Let $$\mathcal{F}_\bullet=\dots\stackrel{d^\mathcal{F}_3}{\to}\mathcal{F}_2 \stackrel{d^\mathcal{F}_2}{\to}\mathcal{F}_1 \stackrel{d^\mathcal{F}_1}{\to}\mathcal{F}_0 \stackrel{d^\mathcal{F}_0}{\to}0\to\dots$$ be a bounded complex of coherent sheaves (assuming without loss of generality that $\mathcal{F}_i=0$ for $i<0$).
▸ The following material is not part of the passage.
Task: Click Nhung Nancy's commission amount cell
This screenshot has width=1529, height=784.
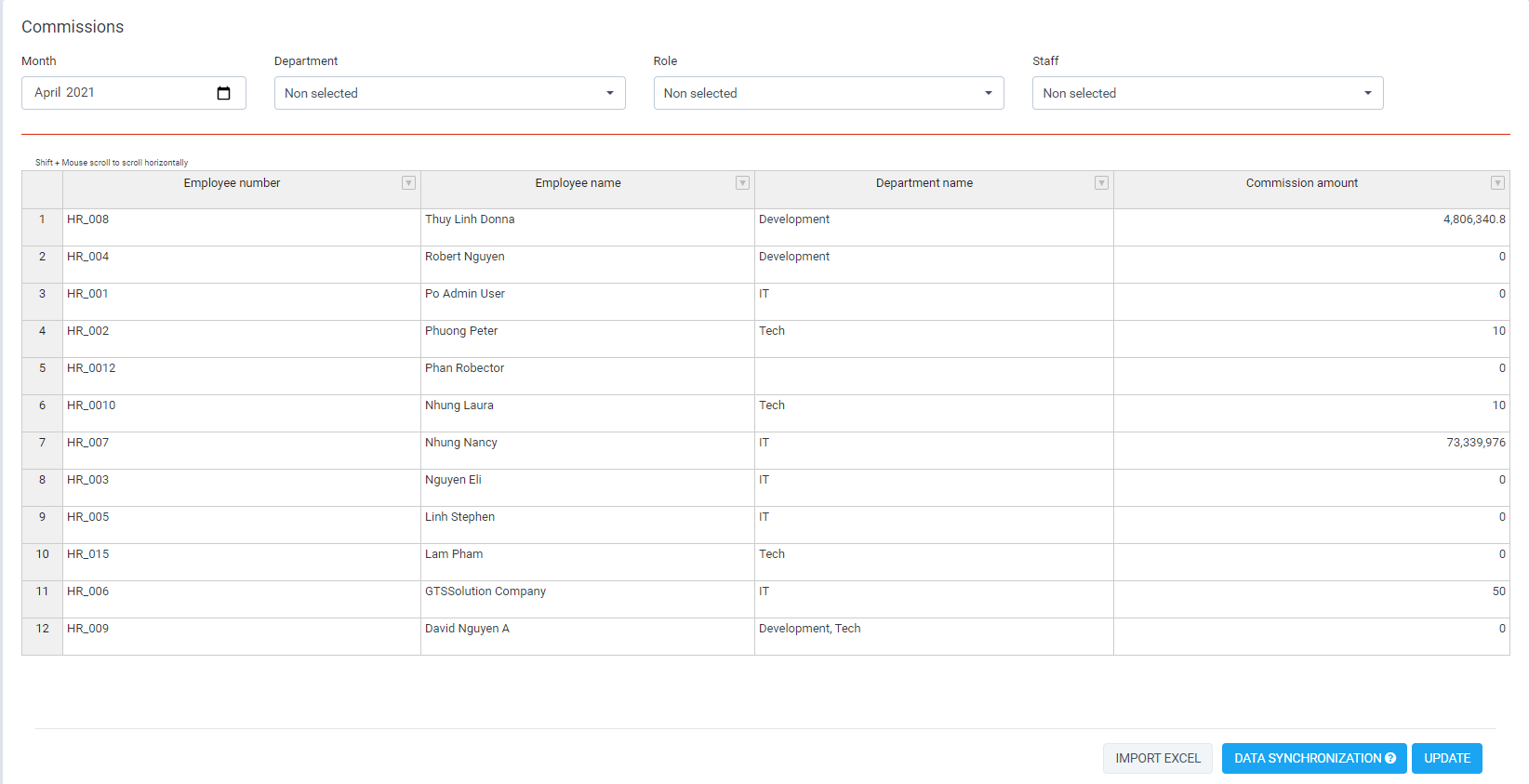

Then you can construct a locally free resolution $$\begin{array}{ccccccccccc} \dots&\stackrel{d^\mathcal{E}_3}{\to}&\mathcal{E}_2& \stackrel{d^\mathcal{E}_2}{\to}&\mathcal{E}_1& \stackrel{d^\mathcal{E}_1}{\to}&\mathcal{E}_0& \stackrel{d^\mathcal{E}_0}{\to}&0\to&\dots\\ &&\downarrow&&\downarrow&&\downarrow&&\downarrow&\\ \dots&\stackrel{d^\mathcal{F}_3}{\to}&\mathcal{F}_2& \stackrel{d^\mathcal{F}_2}{\to}&\mathcal{F}_1& \stackrel{d^\mathcal{F}_1}{\to}&\mathcal{F}_0& \stackrel{d^\mathcal{F}_0}{\to}&0\to&\dots \end{array}$$ by starting with any epimorphism $\mathcal{E}_0\to\mathcal{F}_0$ from a locally free sheaf to $\mathcal{F}_0$, and once you've constructed $\mathcal{E}_i$ and all the relevant maps for $i<k$, taking $\mathcal{E}_k$ to be any locally free sheaf with an epimorphism to the pullback of the obvious diagram $$\begin{array}{ccc} &&\ker(d^\mathcal{E}_{k-1})\\ &&\downarrow\\ \mathcal{F}_k&\to&\ker(d^\mathcal{F}_{k-1}) \end{array}$$

Answer 2

Here is a rough idea of why sheaves may be identified with their projective resolutions in the derived category.

Recall that for an abelian category $\mathcal A$, the bounded derived category is defined as the localization of the homotopy category of bounded chain cocomplexes $K^b(\mathcal A)$ at the set of quasi-isomorphisms. Recall that a map $f:C^\bullet\to D^\bullet$ of cocomplexes is a quasi-isomorphism if $H^i(f)$ is an isomorphism for all $i$.

Now, it is a basic fact in homological algebra that a projective resolution $$ \dotsb \to P^{-2}\to P^{-1}\to F\to 0 $$ is the same thing as a quasi-isomorphism $P^\bullet\to F$. Can you prove this?

Since the derived category inverts quasi-isomorphisms we have justification for why objects may be identified with their resolutions.